§ **Supplied records**
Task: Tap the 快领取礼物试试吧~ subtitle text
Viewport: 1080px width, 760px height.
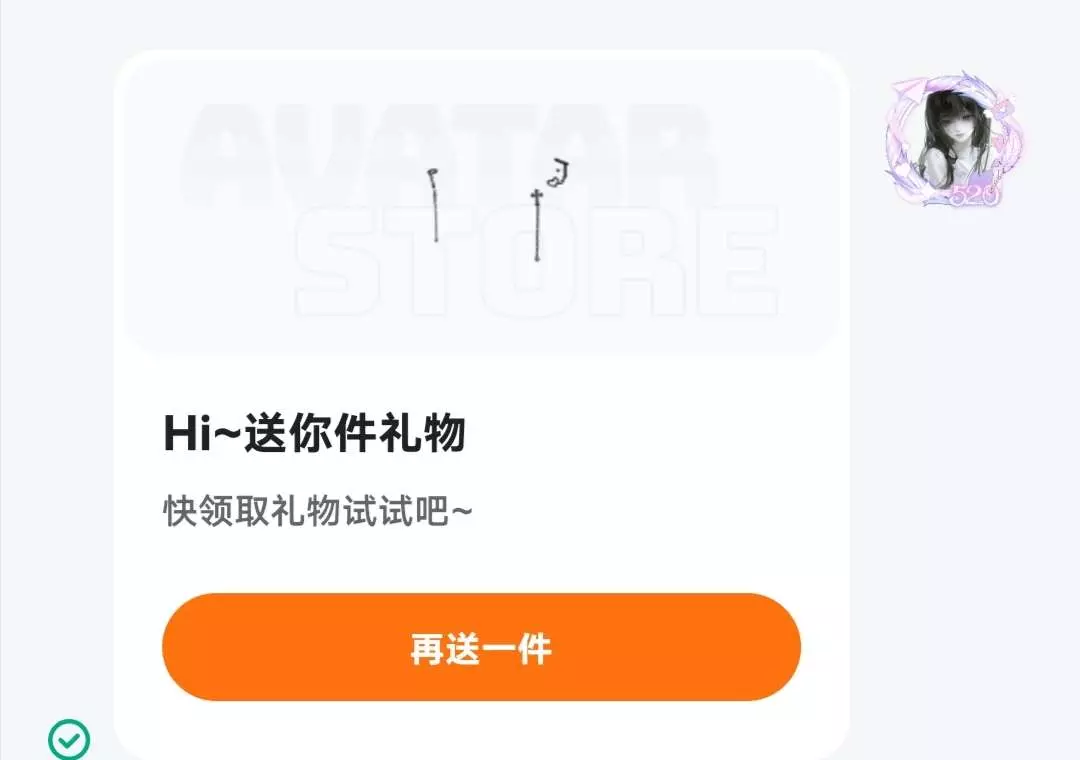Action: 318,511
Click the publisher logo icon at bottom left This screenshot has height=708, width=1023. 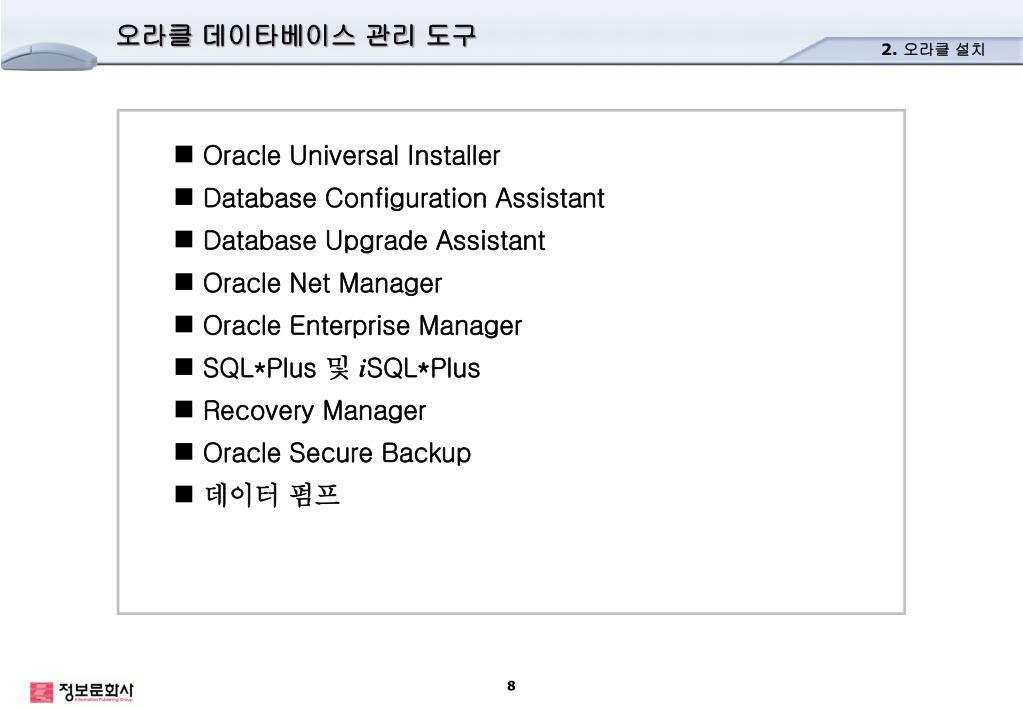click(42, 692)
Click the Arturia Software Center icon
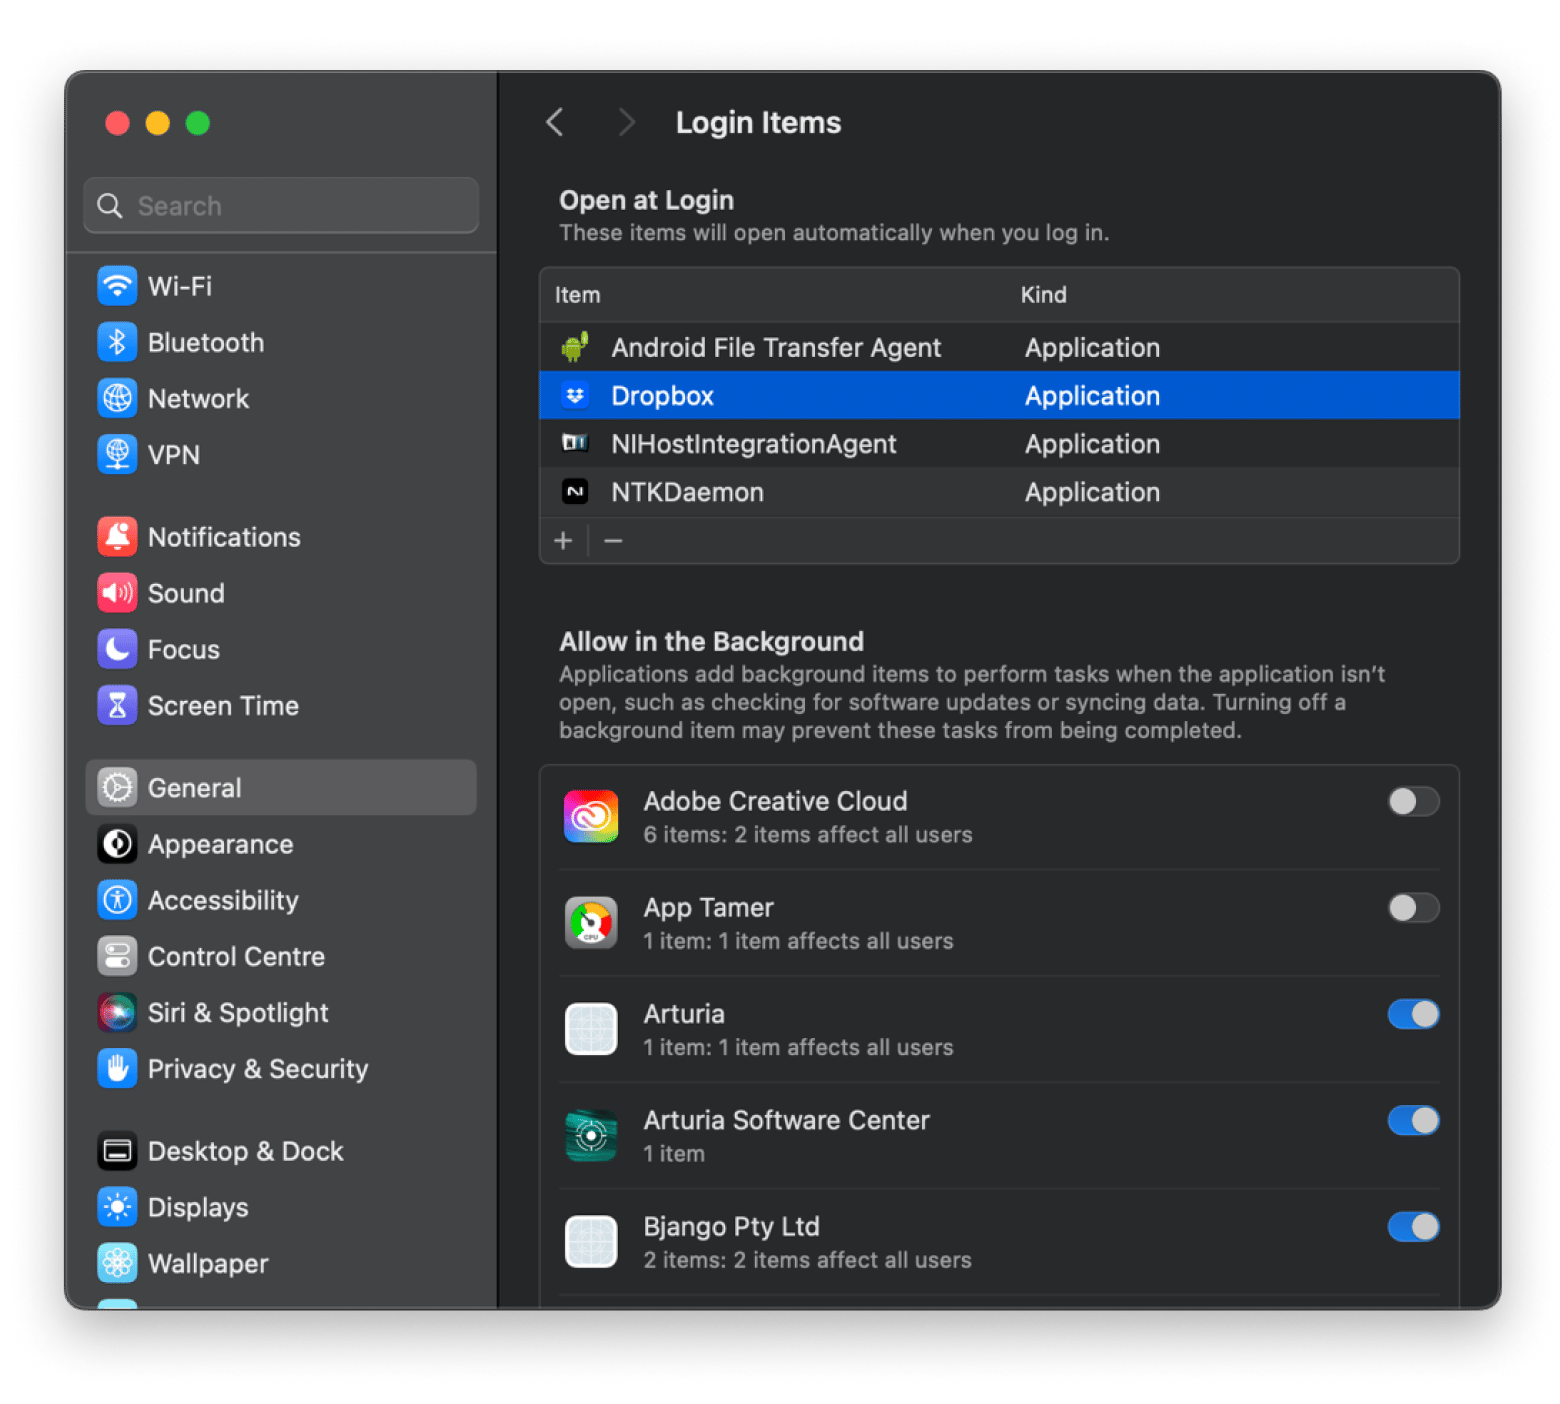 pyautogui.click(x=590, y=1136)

...

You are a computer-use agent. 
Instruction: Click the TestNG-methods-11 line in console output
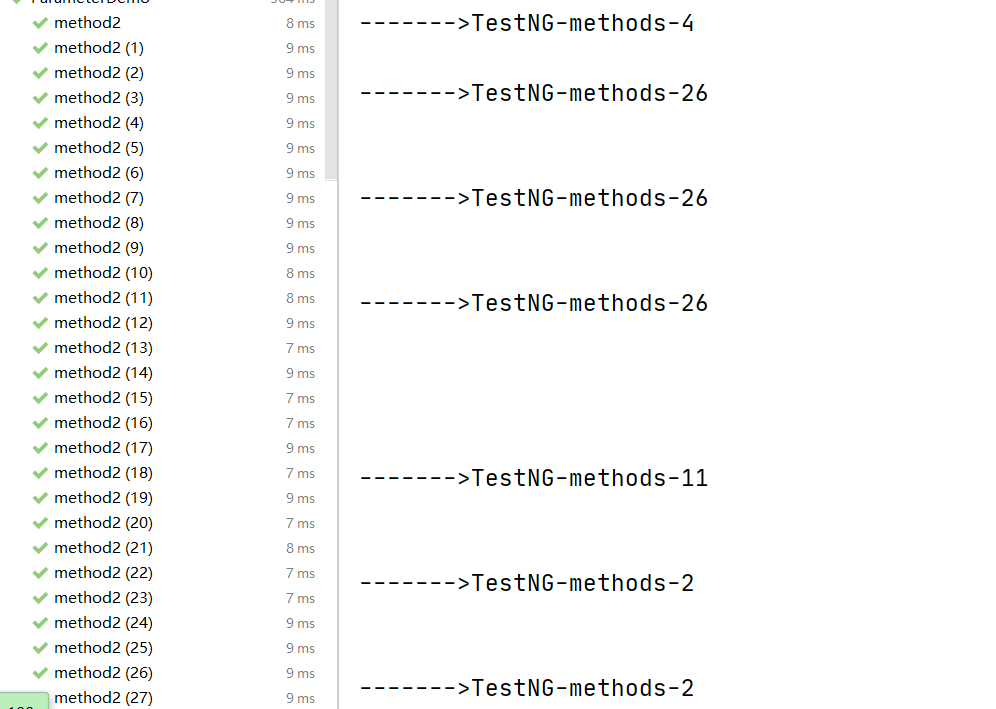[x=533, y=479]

--

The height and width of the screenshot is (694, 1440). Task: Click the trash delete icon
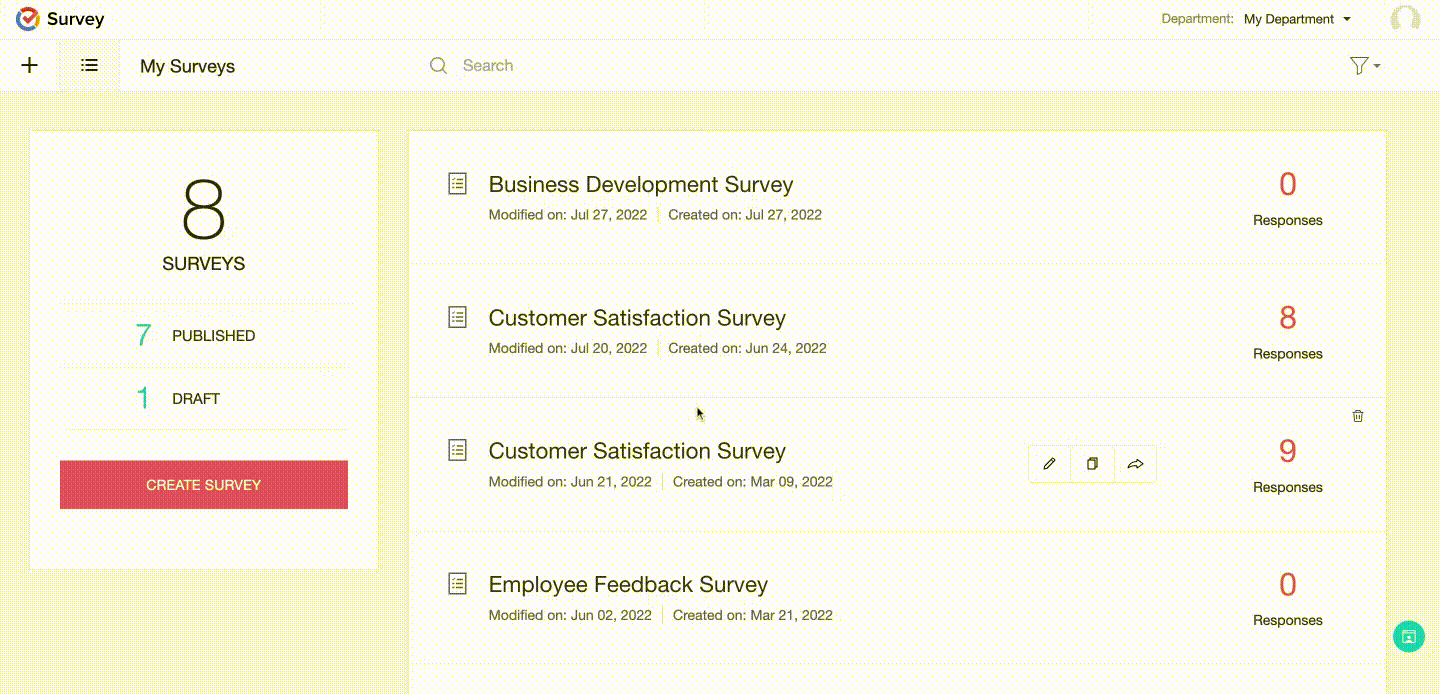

§ **Problem statement**
Each line in the material above that mentions the word "Task" must be copied.

§ **Response area**
Task: Tap the 快领取礼物试试吧~ subtitle text
The height and width of the screenshot is (694, 1440). Task: Click the trash delete icon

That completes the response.